‘Don’t be Fomo’, wait for clarity on revised premiums before renewing IP riders: advisers

Under the revised rules, premiums for new riders are expected to fall by about 30%

Renald Yeo
Published Wed, Nov 26, 2025 · 02:00 PM
    • Riders, which are paid fully in cash, are optional add-ons that reduce out-of-pocket costs by covering deductibles and co-payments.
    • Riders, which are paid fully in cash, are optional add-ons that reduce out-of-pocket costs by covering deductibles and co-payments. PHOTO: BT FILE

    [SINGAPORE] Consumers should not be gripped by “fear of missing out”, or Fomo, and should adopt a wait-and-see approach when deciding whether to renew or sign up for existing Integrated Shield Plan (IP) riders, industry players said.

    They spoke to The Business Times ahead of the Ministry of Health’s announcement on Wednesday (Nov 26) that insurers will no longer be allowed to sell riders that fully cover a patient’s minimum deductible from Apr 1, 2026.

    Existing policyholders – riders are typically renewed yearly – will not be affected for now. Insurers may continue selling current riders until Mar 31, 2026, though all affected policyholders must transition to the new requirements by Apr 1, 2028.

    Riders, which are paid fully in cash, are optional add-ons that reduce out-of-pocket costs by covering deductibles and co-payments.

    Under the revised rules, premiums for new riders are expected to fall by about 30 per cent, ministry estimates showed. This translates to average annual savings of about S$600 for private-hospital IP rider policyholders and S$200 for those on public-hospital riders.

    Given these pending changes, consumers should wait for insurers to roll out updated premiums before committing, said Alex Lee, president of the Singapore Actuarial Society.

    “Don’t be Fomo,” said Lee. “Even if you get better terms from (existing riders), eventually, by 2028, it will revert to the new rules.”

    He said consumers can take the savings from the cheaper riders to pay future deductibles, which will no longer be covered once the new regime takes effect.
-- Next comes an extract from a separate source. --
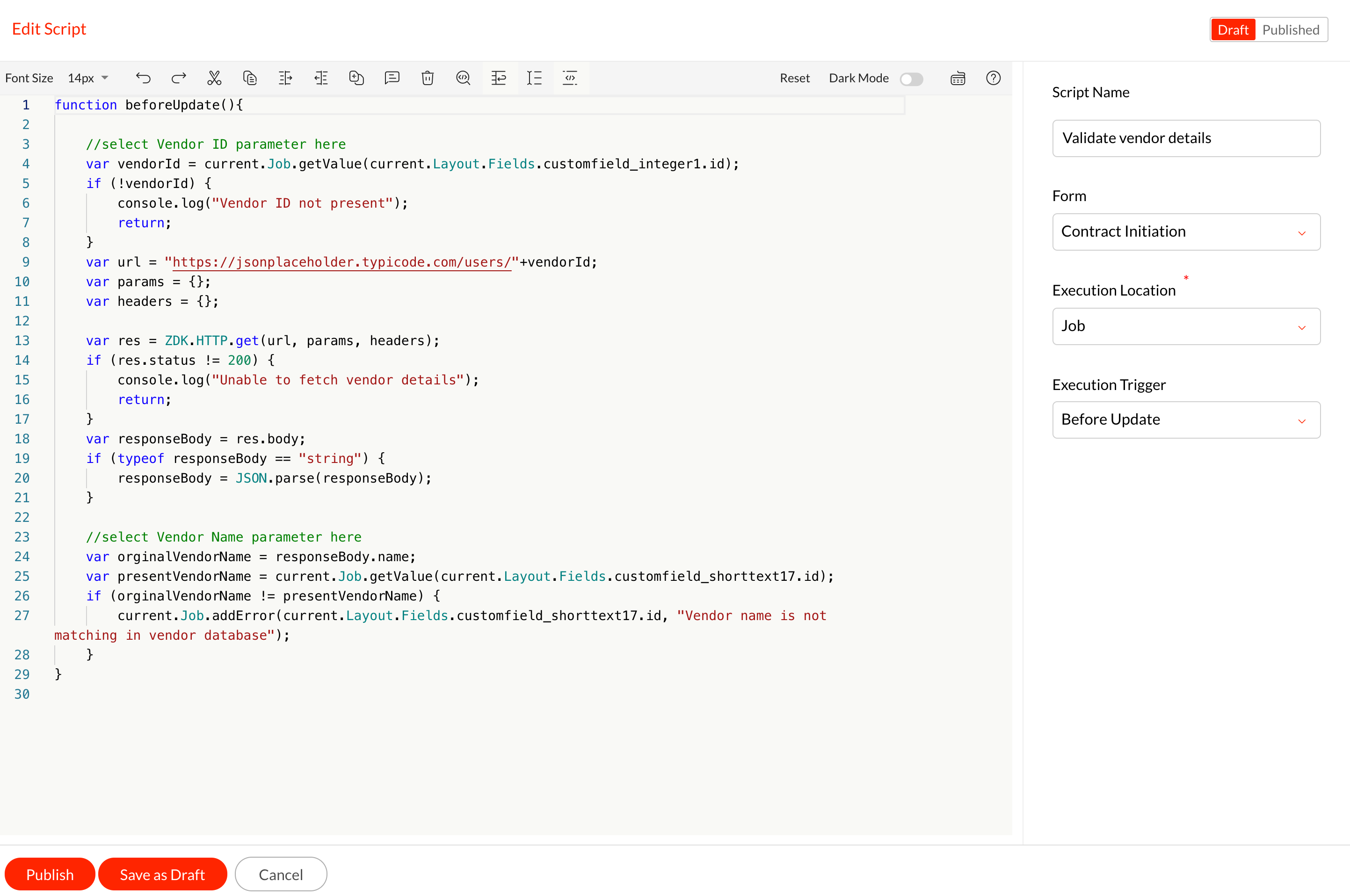The image size is (1350, 896).
Task: Expand the Form Contract Initiation dropdown
Action: pyautogui.click(x=1186, y=231)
    Still, the transition could feel like a downgrade for some policyholders, said Paul Wong, a financial adviser at IPP Financial Advisers – particularly for those who have paid premiums over many years without making a claim.

    “I don’t know how the premiums will change, but one thing is for sure – it will be very uncomfortable in the beginning to have these conversations (with clients),” he said.

    Financial adviser Chia Xian Min, speaking in her personal capacity, agreed that some clients may be “unhappy”, especially those who have “been paying premiums all this while and expecting a certain kind of coverage, and they have never claimed” previously.

    Riders that cover the deductible are “very popular” among her clients, she noted.

    This is especially common among parents with young children – such as Chia herself – nearly all of whom opt for full-deductible coverage for the “peace of mind” it offers.

    For instance, some parents request overnight admissions for their child even when a ward stay is not medically necessary.

    Advisers will now need to explain the revised requirements clearly, said Chia, with an emphasis that this is a “national-level” shift affecting all policyholders.

    For Wong, the shift is also an opportunity to reframe the role of insurance. He said clients should view insurance for its core purpose as a risk-pooling mechanism, rather than something for one “to enjoy”.

    “If you don’t use it, it’s actually a good thing,” he added.